Witness: we expect almost half the world's species to disappear in this century; we think ocean currents could slow and even halt because the polar caps are melting and adding too much freshwater to the mix, which needs salt to power it. Without biodiversity, what will we and the other world's creatures and living things eat? With sea level rise and no gulfstream, what other natural miracles will be destroyed?

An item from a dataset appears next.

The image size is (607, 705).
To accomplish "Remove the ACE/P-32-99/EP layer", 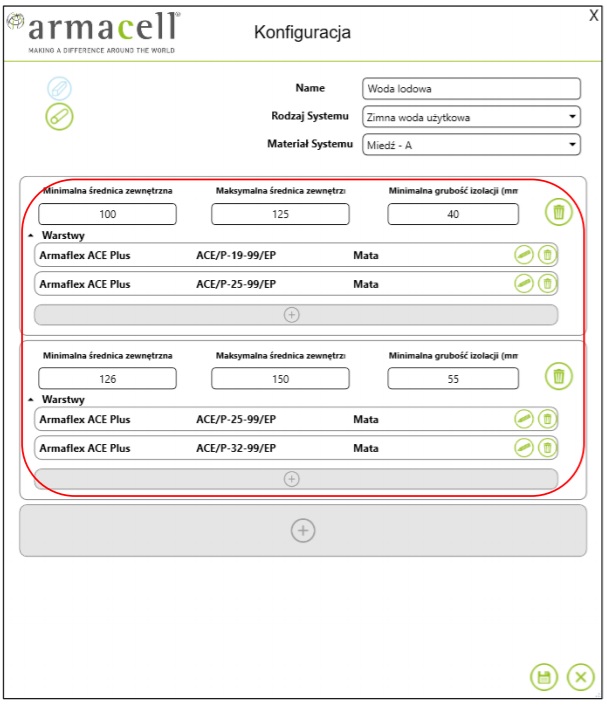I will click(x=547, y=447).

My art teacher at Arrowmont said she knew she'd chosen the right career because without doing art she'd be a total bitch, and she knew the world didn't need any more bitches.
 
I just bought this book called Earth From Above. It's a collection of photographs and essays. The photos, by Yann Arthus-Bertrand, are all aerial or bird's eye shots, and generally show landscapes and human activities or settlements with a view to nature's majesty, human ingenuity, or the interface between them that is so often decayed. The essays all deal with threats to the environment. The book reminds me that something powerful can be said in art to people, which might motivate them far more than my work with the government, which seems increasingly vacuous and futile.

I haven't told anyone I know, yet, that I've started this blog. Thank you for reading this, you stranger in your distant world.